### EXERCISE DESCRIPTION
Starting with the line that contains "The height and", return every line through the end of the listing below exactly as written. Omit the pictures.

══ EXCERPTED DATA ══

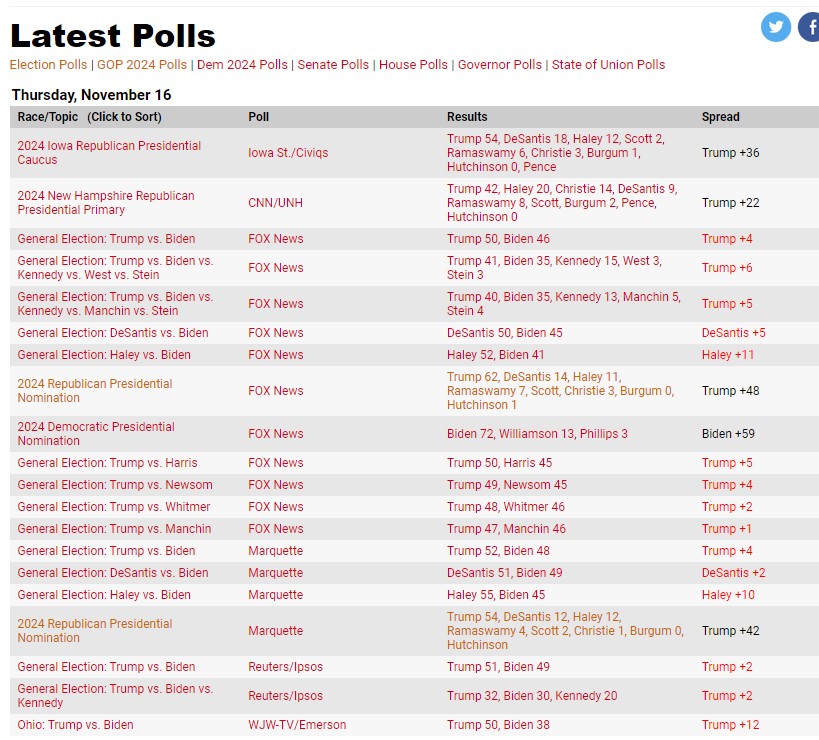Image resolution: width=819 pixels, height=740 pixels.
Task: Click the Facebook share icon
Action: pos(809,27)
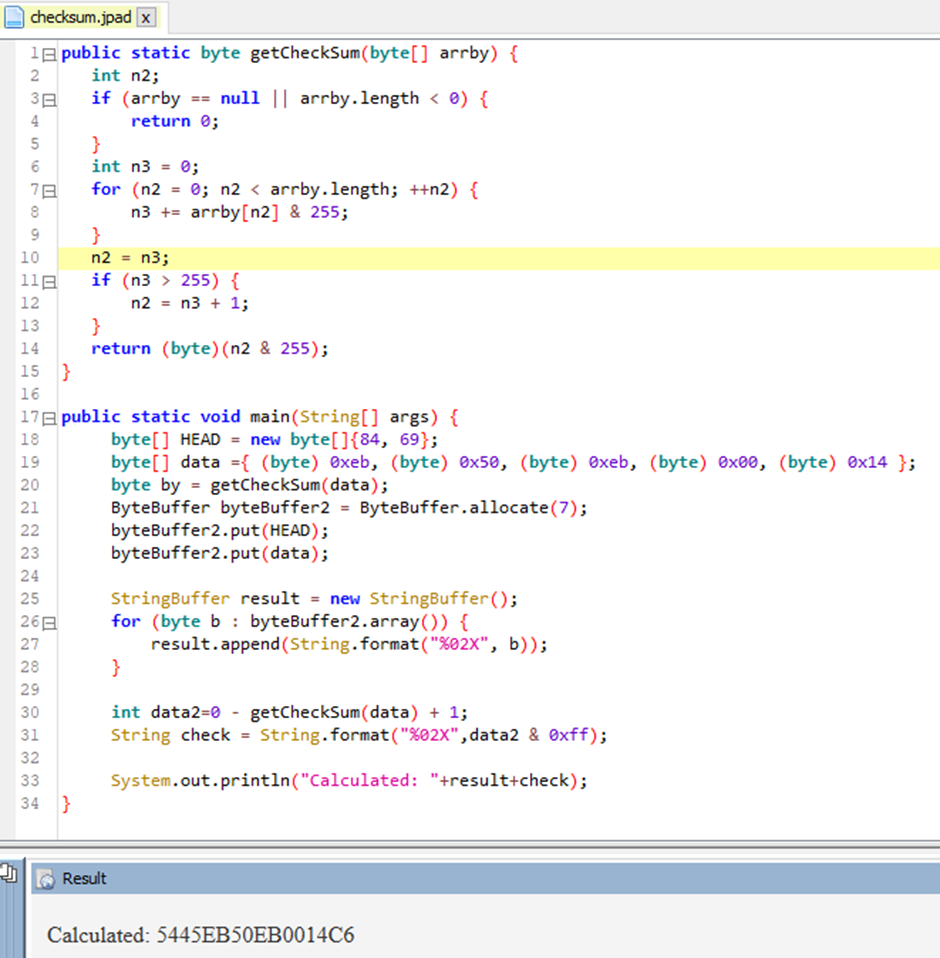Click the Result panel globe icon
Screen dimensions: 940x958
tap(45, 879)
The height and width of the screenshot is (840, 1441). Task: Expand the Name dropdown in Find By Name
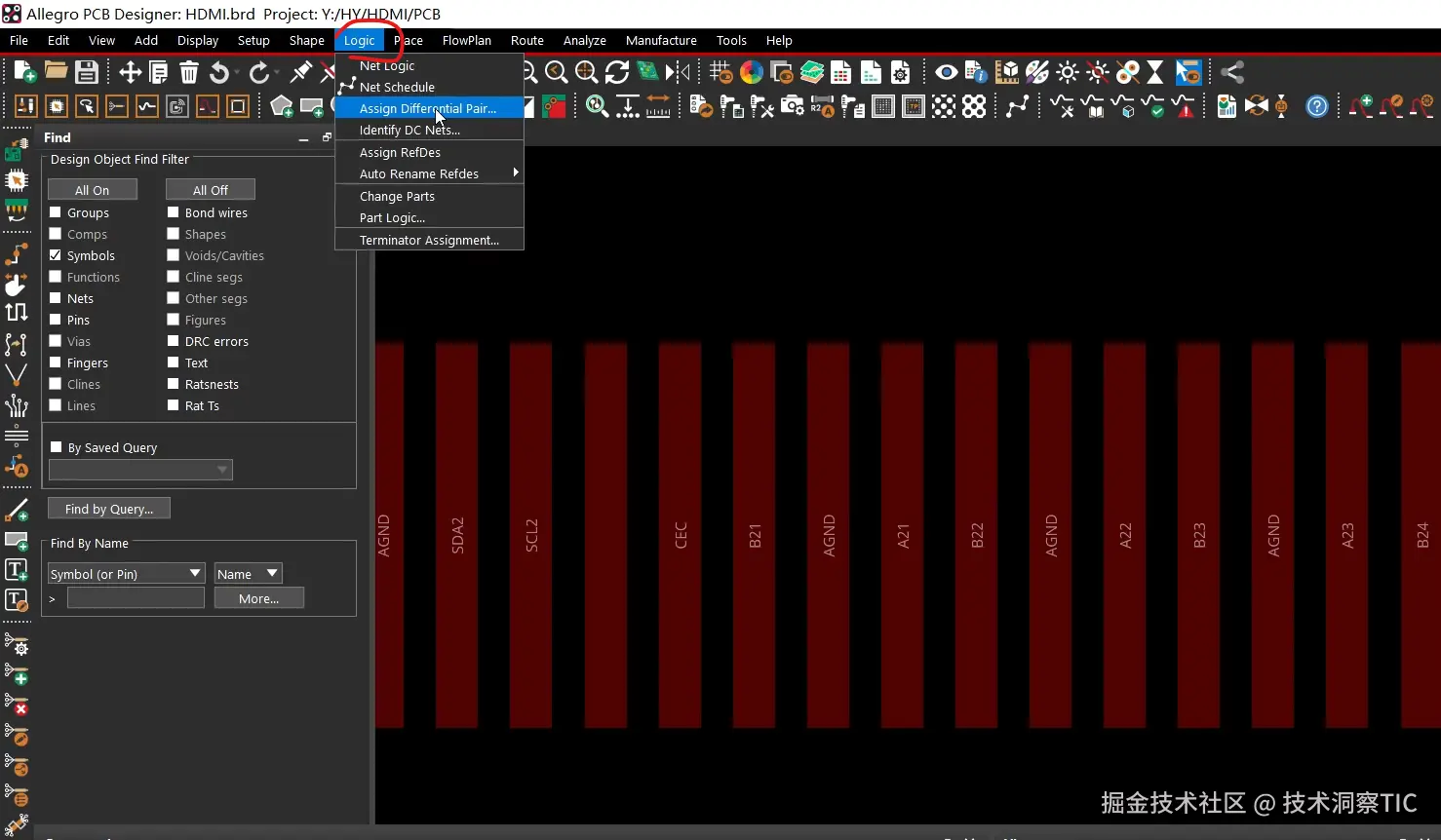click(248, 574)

═══

### TASK RESPONSE
The height and width of the screenshot is (840, 1441). Task: Expand the Name dropdown in Find By Name
click(248, 574)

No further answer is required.